# Exercise details:
Lines from the one containing "line in example" through the last line of the data are to be repeated word for word, both ends included.

# Material for this task:

# # # # # # #

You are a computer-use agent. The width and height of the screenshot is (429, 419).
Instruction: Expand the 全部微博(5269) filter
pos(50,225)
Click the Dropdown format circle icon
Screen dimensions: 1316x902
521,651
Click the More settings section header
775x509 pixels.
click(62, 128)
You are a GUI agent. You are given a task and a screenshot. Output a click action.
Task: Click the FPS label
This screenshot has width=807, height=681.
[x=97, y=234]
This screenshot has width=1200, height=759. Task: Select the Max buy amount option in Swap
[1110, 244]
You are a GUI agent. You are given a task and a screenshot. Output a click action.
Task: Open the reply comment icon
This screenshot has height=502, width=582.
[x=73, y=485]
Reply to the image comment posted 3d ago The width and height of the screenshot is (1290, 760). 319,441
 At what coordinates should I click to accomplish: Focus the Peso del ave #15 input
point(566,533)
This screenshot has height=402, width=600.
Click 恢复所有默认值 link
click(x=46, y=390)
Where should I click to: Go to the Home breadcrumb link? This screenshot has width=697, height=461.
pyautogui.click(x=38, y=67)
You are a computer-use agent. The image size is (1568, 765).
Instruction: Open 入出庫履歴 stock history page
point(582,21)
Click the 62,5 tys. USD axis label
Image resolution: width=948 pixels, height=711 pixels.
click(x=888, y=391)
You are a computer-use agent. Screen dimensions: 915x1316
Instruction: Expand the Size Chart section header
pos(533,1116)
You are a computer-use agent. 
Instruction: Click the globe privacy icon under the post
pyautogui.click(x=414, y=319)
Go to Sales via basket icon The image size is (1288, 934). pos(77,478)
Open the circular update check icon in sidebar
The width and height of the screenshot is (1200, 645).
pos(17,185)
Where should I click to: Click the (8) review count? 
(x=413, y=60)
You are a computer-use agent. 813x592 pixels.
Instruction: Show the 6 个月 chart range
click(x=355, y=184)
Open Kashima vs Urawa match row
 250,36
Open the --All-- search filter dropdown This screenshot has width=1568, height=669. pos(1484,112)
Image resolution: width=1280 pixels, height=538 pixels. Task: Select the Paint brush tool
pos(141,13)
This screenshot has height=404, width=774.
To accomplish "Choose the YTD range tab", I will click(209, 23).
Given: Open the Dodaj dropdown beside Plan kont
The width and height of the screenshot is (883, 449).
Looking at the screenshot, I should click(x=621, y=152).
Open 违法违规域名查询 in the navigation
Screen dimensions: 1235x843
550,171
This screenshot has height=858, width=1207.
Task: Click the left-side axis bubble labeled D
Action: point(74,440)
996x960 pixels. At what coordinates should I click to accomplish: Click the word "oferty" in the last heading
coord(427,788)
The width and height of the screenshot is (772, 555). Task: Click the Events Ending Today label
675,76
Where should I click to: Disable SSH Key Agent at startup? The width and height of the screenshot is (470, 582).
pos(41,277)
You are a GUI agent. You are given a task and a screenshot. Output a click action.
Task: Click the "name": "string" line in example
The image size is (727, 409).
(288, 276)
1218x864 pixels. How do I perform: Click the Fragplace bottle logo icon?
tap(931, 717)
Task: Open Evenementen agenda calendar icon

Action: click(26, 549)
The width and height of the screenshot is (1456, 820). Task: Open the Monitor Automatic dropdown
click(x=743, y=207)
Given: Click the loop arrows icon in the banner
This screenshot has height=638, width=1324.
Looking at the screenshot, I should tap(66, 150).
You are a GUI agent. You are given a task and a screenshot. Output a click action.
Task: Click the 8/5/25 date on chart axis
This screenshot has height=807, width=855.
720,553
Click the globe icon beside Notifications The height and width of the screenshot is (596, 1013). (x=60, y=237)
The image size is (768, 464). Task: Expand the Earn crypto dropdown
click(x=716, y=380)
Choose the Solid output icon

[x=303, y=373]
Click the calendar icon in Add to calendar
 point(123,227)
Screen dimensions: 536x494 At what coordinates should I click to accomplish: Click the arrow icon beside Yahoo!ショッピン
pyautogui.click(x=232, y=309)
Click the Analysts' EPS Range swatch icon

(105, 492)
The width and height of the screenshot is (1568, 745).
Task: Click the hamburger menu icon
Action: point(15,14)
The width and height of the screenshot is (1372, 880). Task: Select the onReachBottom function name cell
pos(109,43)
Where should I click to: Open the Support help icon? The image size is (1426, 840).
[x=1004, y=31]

# # # # # # #

# Answer to this exercise:
Task: Click the "name": "string" line in example
The image size is (727, 409).
(288, 276)
1218x864 pixels. How do I perform: Click the Fragplace bottle logo icon?
tap(931, 717)
Task: Open Evenementen agenda calendar icon

Action: click(26, 549)
The width and height of the screenshot is (1456, 820). Task: Open the Monitor Automatic dropdown
click(x=743, y=207)
Given: Click the loop arrows icon in the banner
This screenshot has height=638, width=1324.
Looking at the screenshot, I should tap(66, 150).
You are a GUI agent. You are given a task and a screenshot. Output a click action.
Task: Click the 8/5/25 date on chart axis
This screenshot has height=807, width=855.
720,553
Click the globe icon beside Notifications The height and width of the screenshot is (596, 1013). (x=60, y=237)
The image size is (768, 464). Task: Expand the Earn crypto dropdown
click(x=716, y=380)
Choose the Solid output icon

[x=303, y=373]
Click the calendar icon in Add to calendar
 point(123,227)
Screen dimensions: 536x494 At what coordinates should I click to accomplish: Click the arrow icon beside Yahoo!ショッピン
pyautogui.click(x=232, y=309)
Click the Analysts' EPS Range swatch icon

(105, 492)
The width and height of the screenshot is (1568, 745).
Task: Click the hamburger menu icon
Action: point(15,14)
The width and height of the screenshot is (1372, 880). Task: Select the onReachBottom function name cell
pos(109,43)
Where should I click to: Open the Support help icon? The image size is (1426, 840).
[x=1004, y=31]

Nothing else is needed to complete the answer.